* start Text to read *

At the start of the autumn, one million people demonstrated, and a broad majority of the French population wanted Macron’s resignation and a profound political transformation. The Lecornu-Macron agenda—refusal to tax the financial aristocracy, calls to send troops to Ukraine, and austerity continuing the 2023 pension reform—is massively rejected. How, then, does France find itself again saddled with a government bent on imposing precisely these policies?

The parliamentary mechanism was the Socialist Party (PS), a key component of the NFP, voting to sustain Lecornu’s minority government. But the PS could only do so thanks to Mélenchon. When the PS collapsed to less than 2 percent in the 2022 presidential elections, Mélenchon rescued it and its allies—the Stalinist PCF and the Greens—by offering them an alliance, first called NUPES and later NFP, which also incorporated the union bureaucracies. Instead of politically destroying the PS, a discredited party of French imperialism, Mélenchon shielded it.

* end Text to read *
* start Material *

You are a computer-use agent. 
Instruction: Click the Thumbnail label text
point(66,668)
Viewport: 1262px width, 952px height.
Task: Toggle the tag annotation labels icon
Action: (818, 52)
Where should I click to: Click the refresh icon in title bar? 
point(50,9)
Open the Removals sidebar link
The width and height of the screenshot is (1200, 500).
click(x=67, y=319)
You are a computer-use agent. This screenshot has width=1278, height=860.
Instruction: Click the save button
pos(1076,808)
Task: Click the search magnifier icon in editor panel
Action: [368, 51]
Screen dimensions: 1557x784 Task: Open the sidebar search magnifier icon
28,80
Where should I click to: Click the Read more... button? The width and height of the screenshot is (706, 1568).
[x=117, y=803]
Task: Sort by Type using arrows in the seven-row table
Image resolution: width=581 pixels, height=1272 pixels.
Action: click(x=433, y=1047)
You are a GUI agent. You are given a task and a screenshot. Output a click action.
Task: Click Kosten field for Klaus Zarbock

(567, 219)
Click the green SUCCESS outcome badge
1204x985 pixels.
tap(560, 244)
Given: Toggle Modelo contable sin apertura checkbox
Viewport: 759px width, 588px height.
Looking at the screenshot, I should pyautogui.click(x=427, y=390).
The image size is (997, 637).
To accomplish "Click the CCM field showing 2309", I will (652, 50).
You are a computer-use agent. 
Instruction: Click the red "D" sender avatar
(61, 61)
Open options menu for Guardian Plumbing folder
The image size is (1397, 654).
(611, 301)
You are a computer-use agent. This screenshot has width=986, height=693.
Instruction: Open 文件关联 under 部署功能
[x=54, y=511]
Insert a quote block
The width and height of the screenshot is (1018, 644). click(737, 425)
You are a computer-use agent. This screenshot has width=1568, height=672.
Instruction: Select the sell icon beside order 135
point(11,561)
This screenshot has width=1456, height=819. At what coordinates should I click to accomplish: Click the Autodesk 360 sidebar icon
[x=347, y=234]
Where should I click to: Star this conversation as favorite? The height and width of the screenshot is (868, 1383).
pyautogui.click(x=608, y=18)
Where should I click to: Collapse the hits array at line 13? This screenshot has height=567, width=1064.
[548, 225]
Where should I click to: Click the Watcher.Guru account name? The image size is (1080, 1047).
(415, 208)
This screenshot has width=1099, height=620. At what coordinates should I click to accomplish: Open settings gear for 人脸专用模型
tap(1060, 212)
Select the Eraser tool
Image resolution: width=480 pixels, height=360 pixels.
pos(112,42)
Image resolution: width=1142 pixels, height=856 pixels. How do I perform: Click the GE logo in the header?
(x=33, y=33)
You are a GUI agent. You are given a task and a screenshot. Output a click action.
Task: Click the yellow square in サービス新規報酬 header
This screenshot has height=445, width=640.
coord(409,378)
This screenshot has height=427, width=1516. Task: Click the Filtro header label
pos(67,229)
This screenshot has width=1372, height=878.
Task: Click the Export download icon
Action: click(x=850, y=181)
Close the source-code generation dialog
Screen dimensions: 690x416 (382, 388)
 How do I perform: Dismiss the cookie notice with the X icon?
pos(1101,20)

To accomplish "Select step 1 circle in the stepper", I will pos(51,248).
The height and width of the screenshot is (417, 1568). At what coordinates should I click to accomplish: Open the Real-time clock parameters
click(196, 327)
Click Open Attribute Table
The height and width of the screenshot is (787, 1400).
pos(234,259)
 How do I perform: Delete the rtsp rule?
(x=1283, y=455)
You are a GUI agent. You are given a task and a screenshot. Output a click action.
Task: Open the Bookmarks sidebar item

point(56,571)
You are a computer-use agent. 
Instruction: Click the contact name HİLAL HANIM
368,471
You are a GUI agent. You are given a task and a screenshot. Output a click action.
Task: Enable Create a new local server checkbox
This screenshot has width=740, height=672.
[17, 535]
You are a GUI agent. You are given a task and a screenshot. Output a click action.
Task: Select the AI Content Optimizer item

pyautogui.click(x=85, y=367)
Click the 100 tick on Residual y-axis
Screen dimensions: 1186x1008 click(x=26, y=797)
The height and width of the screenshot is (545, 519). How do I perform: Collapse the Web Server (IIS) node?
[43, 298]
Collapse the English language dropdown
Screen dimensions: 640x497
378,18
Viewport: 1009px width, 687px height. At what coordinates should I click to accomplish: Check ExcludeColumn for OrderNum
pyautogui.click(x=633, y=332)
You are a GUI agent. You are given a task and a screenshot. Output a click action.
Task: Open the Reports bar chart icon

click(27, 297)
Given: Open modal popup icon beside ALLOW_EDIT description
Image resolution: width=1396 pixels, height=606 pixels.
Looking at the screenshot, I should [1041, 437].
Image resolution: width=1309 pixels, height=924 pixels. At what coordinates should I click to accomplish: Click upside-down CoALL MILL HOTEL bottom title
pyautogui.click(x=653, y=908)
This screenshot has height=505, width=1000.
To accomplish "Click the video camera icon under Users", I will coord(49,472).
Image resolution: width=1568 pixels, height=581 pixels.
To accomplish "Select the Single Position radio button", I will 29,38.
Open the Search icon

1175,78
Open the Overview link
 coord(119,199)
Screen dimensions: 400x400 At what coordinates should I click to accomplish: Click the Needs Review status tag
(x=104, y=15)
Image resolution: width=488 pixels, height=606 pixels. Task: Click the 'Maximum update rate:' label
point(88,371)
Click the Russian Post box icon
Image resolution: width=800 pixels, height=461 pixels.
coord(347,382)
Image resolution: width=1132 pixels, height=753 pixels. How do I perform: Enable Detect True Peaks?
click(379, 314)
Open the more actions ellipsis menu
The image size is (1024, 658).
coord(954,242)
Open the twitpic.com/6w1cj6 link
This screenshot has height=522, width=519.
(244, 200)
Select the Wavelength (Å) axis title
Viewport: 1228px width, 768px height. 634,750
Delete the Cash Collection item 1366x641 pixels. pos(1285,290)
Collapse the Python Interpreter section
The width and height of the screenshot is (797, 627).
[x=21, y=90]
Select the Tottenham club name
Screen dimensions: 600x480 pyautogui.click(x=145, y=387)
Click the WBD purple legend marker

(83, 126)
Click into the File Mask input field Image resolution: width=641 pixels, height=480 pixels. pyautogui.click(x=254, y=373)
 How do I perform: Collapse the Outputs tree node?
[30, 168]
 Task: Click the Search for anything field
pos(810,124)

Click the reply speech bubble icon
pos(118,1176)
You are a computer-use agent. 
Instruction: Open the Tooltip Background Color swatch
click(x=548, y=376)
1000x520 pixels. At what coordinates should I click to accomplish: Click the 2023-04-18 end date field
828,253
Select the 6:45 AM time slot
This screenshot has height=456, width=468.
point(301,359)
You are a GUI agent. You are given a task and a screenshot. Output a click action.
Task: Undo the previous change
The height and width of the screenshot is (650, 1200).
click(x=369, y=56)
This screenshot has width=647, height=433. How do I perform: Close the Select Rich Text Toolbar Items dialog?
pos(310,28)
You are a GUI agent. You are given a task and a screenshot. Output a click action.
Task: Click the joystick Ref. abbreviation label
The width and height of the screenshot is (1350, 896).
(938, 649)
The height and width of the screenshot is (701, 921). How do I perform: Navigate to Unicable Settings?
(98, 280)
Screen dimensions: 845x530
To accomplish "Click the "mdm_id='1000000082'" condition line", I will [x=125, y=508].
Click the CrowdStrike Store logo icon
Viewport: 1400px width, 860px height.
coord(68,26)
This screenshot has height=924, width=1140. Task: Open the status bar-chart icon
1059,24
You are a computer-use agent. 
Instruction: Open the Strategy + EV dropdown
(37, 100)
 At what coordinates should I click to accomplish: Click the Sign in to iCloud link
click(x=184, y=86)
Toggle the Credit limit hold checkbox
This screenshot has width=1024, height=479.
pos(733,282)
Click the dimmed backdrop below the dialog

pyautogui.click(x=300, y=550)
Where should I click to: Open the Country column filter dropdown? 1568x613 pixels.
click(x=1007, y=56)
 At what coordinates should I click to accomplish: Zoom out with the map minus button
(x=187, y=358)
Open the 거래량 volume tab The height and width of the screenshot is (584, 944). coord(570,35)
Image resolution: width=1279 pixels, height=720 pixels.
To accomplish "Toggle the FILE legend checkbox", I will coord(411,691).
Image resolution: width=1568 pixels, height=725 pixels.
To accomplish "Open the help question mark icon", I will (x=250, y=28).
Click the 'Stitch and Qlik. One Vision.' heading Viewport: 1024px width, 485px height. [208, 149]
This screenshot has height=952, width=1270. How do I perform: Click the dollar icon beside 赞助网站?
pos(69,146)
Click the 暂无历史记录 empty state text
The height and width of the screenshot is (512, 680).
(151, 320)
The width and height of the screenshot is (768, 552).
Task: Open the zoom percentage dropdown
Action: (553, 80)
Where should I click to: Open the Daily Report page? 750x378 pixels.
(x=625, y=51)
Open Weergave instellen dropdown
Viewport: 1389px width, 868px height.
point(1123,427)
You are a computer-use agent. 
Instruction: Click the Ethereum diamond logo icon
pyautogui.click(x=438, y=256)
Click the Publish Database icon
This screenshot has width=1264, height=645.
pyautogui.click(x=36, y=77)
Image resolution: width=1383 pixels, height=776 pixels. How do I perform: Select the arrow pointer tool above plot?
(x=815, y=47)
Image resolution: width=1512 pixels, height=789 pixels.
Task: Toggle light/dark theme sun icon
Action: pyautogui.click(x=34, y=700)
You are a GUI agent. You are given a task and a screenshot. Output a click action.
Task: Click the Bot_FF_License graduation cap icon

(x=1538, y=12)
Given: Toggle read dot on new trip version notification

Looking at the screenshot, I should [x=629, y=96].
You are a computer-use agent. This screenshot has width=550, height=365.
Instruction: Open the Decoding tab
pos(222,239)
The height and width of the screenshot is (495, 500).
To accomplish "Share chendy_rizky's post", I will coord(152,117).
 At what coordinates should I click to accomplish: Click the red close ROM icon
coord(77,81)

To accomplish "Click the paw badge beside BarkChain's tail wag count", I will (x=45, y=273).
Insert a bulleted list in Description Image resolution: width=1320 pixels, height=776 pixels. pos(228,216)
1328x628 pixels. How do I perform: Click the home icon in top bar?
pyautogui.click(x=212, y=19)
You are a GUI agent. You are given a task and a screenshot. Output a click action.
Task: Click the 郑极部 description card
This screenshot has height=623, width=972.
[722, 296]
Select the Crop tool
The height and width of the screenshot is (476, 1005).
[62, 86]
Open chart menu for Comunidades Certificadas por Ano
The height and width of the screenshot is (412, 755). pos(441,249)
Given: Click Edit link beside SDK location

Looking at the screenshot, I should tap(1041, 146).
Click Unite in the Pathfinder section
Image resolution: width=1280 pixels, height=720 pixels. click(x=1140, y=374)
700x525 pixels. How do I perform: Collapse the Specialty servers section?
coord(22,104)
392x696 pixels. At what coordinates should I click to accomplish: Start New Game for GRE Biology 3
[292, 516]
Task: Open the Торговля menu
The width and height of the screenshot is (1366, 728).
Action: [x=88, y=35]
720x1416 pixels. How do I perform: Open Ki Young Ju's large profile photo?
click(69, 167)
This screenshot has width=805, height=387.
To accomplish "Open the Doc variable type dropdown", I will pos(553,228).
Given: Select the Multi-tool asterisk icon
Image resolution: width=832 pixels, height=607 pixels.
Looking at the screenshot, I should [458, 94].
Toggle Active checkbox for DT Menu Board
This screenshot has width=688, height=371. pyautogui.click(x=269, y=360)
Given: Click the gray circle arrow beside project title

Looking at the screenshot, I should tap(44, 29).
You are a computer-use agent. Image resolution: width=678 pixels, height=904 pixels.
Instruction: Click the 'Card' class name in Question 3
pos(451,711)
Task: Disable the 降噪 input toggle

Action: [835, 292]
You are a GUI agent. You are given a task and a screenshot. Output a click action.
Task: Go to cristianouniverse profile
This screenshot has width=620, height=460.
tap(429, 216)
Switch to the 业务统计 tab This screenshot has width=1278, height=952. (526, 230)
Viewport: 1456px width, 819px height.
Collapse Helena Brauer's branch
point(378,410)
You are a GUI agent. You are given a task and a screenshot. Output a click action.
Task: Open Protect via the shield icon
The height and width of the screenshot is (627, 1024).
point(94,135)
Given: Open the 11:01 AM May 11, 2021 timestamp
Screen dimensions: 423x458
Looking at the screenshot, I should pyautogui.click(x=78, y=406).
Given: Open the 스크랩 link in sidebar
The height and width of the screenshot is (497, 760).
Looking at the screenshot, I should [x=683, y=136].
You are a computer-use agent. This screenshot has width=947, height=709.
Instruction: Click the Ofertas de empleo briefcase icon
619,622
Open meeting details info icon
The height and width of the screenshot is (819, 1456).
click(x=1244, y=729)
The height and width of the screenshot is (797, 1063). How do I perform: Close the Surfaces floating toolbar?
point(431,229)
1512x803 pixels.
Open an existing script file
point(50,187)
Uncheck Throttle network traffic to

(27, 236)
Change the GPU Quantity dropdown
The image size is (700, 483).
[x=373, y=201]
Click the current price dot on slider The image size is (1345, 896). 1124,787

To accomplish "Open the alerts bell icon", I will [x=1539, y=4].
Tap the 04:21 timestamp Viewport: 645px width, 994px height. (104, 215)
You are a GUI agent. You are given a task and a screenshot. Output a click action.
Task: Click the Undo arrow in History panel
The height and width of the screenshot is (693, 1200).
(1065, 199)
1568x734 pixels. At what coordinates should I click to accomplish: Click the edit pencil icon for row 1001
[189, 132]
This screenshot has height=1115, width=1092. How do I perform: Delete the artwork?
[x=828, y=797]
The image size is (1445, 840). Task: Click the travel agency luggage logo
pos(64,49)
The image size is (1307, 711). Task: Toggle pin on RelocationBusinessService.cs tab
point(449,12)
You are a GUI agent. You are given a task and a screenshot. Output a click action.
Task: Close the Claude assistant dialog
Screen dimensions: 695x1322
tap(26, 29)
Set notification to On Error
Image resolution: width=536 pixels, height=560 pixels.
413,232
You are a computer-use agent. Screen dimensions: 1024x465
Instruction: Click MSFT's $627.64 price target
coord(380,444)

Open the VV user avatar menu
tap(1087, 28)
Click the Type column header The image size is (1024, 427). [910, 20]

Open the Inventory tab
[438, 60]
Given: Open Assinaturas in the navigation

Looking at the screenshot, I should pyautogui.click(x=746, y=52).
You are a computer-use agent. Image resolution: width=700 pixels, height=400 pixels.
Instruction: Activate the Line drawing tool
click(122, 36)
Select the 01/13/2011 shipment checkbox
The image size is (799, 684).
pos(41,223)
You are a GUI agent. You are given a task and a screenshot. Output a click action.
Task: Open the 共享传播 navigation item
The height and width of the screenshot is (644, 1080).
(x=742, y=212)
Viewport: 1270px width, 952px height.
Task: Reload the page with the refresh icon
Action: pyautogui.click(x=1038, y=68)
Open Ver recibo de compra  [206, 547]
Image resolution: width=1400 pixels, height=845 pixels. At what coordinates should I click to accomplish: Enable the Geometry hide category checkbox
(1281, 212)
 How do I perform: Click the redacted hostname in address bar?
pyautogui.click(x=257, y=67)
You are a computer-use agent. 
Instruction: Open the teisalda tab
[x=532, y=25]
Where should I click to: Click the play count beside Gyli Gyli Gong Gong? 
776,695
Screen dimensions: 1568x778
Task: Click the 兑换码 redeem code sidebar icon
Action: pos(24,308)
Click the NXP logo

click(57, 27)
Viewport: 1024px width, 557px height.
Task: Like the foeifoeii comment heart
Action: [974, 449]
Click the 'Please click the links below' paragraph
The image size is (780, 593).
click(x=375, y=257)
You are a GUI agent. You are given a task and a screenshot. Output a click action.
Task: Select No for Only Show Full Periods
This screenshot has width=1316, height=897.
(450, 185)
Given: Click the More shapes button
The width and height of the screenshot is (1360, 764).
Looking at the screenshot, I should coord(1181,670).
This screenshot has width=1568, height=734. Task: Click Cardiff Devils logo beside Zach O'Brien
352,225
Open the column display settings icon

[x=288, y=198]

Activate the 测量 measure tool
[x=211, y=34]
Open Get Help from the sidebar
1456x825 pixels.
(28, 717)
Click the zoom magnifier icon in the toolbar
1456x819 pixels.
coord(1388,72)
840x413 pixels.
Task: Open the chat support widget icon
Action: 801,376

* end Material *

● **To do**
#1 Rewrite the entries starting at the line that has "Click the 100 tick on Residual y-axis" and ending after the line that has "pyautogui.click(x=653, y=908)", replacing "bar chart" with "pie chart" and changing nothing else. Give back only those lines.
#2 How would you extend the passage on the French Socialist Party and Mélenchon, picking up after its final sentence?

● **Answers for the tasks**
#1
Click the 100 tick on Residual y-axis
Screen dimensions: 1186x1008 click(x=26, y=797)
The height and width of the screenshot is (545, 519). How do I perform: Collapse the Web Server (IIS) node?
[43, 298]
Collapse the English language dropdown
Screen dimensions: 640x497
378,18
Viewport: 1009px width, 687px height. At what coordinates should I click to accomplish: Check ExcludeColumn for OrderNum
pyautogui.click(x=633, y=332)
You are a GUI agent. You are given a task and a screenshot. Output a click action.
Task: Open the Reports pie chart icon

click(27, 297)
Given: Open modal popup icon beside ALLOW_EDIT description
Image resolution: width=1396 pixels, height=606 pixels.
Looking at the screenshot, I should [1041, 437].
Image resolution: width=1309 pixels, height=924 pixels. At what coordinates should I click to accomplish: Click upside-down CoALL MILL HOTEL bottom title
pyautogui.click(x=653, y=908)

#2
He issued no call to mobilize the 8 million people who voted for him in 2022, leaving the union bureaucracies free to slow and then halt strikes against Macron. Mélenchon and the leadership of his party, France Unbowed (La France insoumise), thus worked to strangle the class struggle in France, even as mass strikes and protests against austerity, militarism, and the genocide in Gaza erupted in Italy, Spain, Belgium, and the United States.

Events have exposed the political lies that Mélenchon defends the people’s interests or that he is trying to lead a “citizen revolution.” Ninety-one percent of the French people reject pension cuts, and 89 percent of Western Europeans reject Macron’s call to prepare to send European troops to Ukraine to fight Russia. Yet the French bourgeoisie continues these policies in defiance of public opinion thanks to the PS and union leaderships, who themselves depend on Mélenchon’s support.

The Assembly, which Mélenchon proclaims as the center of his national “citizens revolution,” is functioning as a parliamentary dictatorship exercised by the capitalist aristocracy against the workers. As debt in many European countries soars beyond 100 percent of GDP, ruling circles are intensifying discussions on how to impose a dictatorship and dismantle what remains of the “French social model” born of workers’ struggles against the Nazi occupation.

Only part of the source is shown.